§ **Source passage**:
┌──
The Blackcoat’s Daughter, a psychological horror thriller starring younger stars Kiernan Shipka, Lucy Boynton and Emma Roberts, is also drawing attention. Emma Watson, having a busy year, is taking the lead in the cult-themed thriller The Circle, set in the tech world, adapted from Dave Eggers’ bestselling novel. Kate Mara stars in Megan Leavey, a biographical movie about a Marine bomb detector dog handler and her canine partner that she tries to save. And Aubrey Plaza and Elizabeth Olsen star in the psychological thriller Ingrid Goes West.

On the more SFF end of the pond, we have Suspiria, where Dakota Johnson encounters a ballet company run by Tilda Swinton that seems to be hiding a dark unworldly secret. Suki Waterhouse stars in The Bad Batch, a horror thriller film about a woman trapped in the post-apocalyptic wastelands of former Texas. Kristen Stewart has been getting buzz for thriller Personal Shopper, about a woman working as an assistant who also may communicate with ghosts. The Little Mermaid offers a very different take on modernizing the classic fairy tale involving a carnival and starring Poppy Brite. Abagail Breslin does the lead voice honors for the animated adventure Yamasong: March of the Hollows, about a girl and her warrior tortoise on a quest. And Anne Hathaway stars in the surreal sci-fi comedy Colossal, about a down on her luck woman who discovers she accidentally controls a giant monster rampaging through South Korea.

We may or may not see this year the adaptation of horror SF bestseller Annihilation, starring Natalie Portman, Jennifer Jason Leigh, Tessa Thompson and Gina Rodriguez, about a scientific expedition into a dangerous zone of possibly extra-terrestrial phenomena. Emilia Clarke takes the lead in the psychological supernatural thriller Voices from the Stone. Other women-led horror franchises include Intrusion 2: Disconnected with Katie Stewart and Anabelle 2 starring Miranda Otto. Cult of Chucky renews that franchise and stars Fiona Dowrit.

In comedy action, the women have firmly cemented their involvement in raucous comedy. Soon to be out is Scarlett Johansson’s Rough Night, a dark comedy about a bachelorette weekend turned horribly wrong. There’s also Girls’ Trip, starring Queen Latifah, Regina Hall, Jada Pinkett Smith and Tiffany Haddish on their own down and dirty vacation. Amy Schumer’s next feature is Snatched, also starring Goldie Hawn lured out of retirement, about a mother and daughter who get kidnapped on vacation. (I’m sensing vacation trips are also popular this year.) Anna Kendrick teams up with the table of oddballs she’s sitting with at a difficult wedding in Table 19, and she returns in Pitch Perfect 3 with Rebel Wilson and Brittany Snow. Jessica Chastain, who is having a busy year, will star in Molly’s Game, about a poker player. Victoria Justice and Eden Sher take up the high school comedy duties with The Outcasts. And Mila Kunis returns with Kristen Bell and Jessica Hahn to do a sequel to the sleeper comedy hit of 2016, Bad Moms, with A Bad Moms’ Christmas at the end of the year.
└──
§ **Information shown**:
┌──
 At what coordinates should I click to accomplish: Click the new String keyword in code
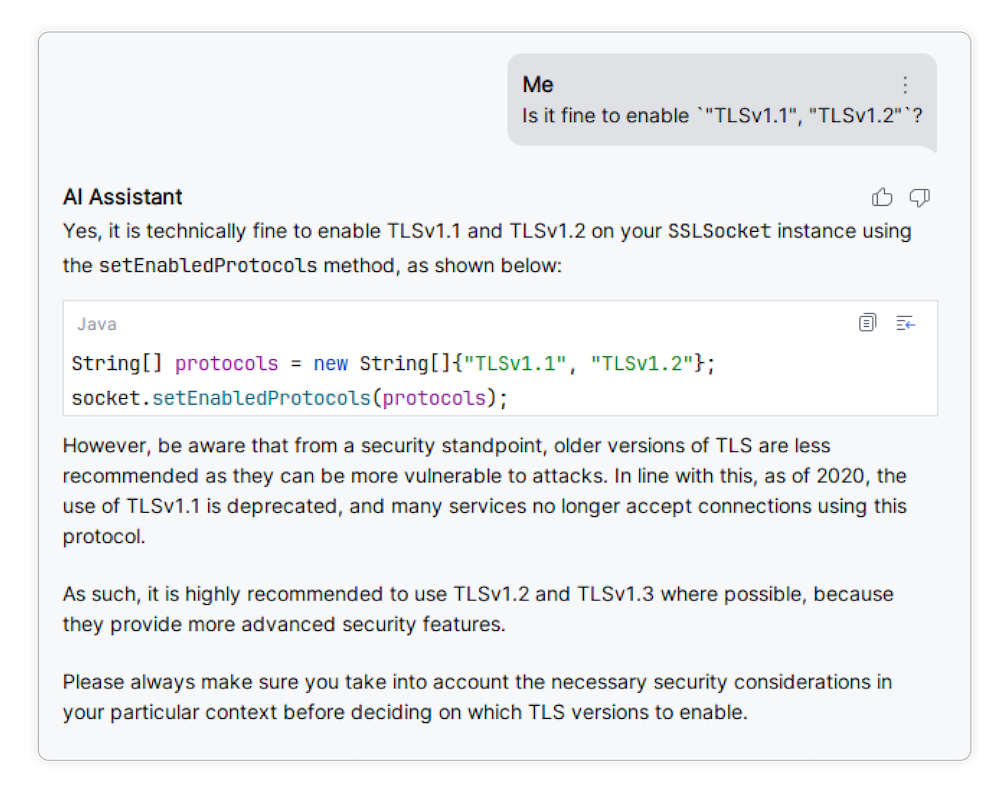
└──
§ **Activities**:
[1] List every film title named in the paragraph of the film preview passage that begins "We may or may not see this year."
[2] Repeat word for word everything in the film preview passage from "We may or may" down to "stars Fiona Dowrit.".
The lines that come after the film preview passage are not needed for what follows.

§ **Exercise results**:
[1]
Annihilation
Voices from the Stone
Intrusion 2: Disconnected
Anabelle 2
Cult of Chucky

[2]
We may or may not see this year the adaptation of horror SF bestseller Annihilation, starring Natalie Portman, Jennifer Jason Leigh, Tessa Thompson and Gina Rodriguez, about a scientific expedition into a dangerous zone of possibly extra-terrestrial phenomena. Emilia Clarke takes the lead in the psychological supernatural thriller Voices from the Stone. Other women-led horror franchises include Intrusion 2: Disconnected with Katie Stewart and Anabelle 2 starring Miranda Otto. Cult of Chucky renews that franchise and stars Fiona Dowrit.